• [Written request] Retype the lines below from the line with "Where should I" through the line with "Action: point(8,110)", including both, and leave the pictures out.

(Entries on target coordinates)
[Begin]

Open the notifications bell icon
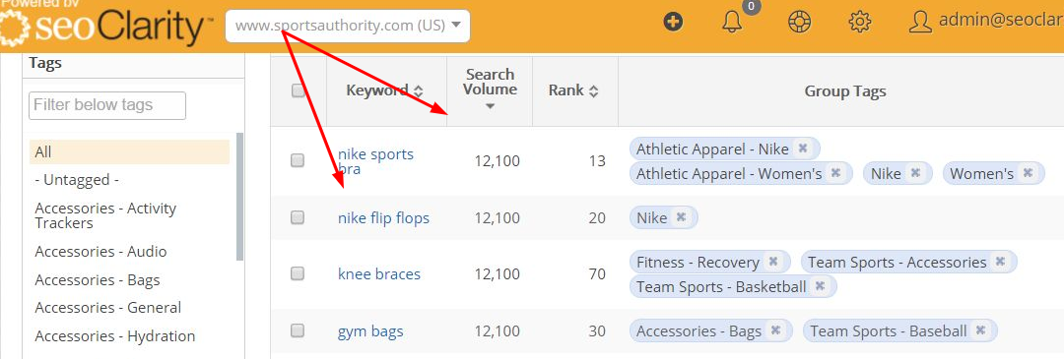1064x359 pixels. pos(732,24)
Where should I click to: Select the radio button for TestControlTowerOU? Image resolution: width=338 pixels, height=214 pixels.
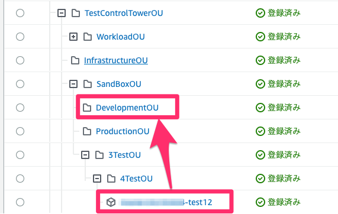pos(20,13)
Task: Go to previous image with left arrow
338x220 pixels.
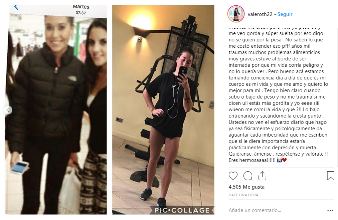Action: point(8,110)
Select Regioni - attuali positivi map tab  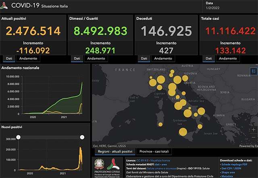[115, 152]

[End]

• [Problem solution]
Where should I click to: Select the radio button for TestControlTowerOU? Image resolution: width=338 pixels, height=214 pixels.
pos(20,13)
Task: Go to previous image with left arrow
338x220 pixels.
Action: point(8,110)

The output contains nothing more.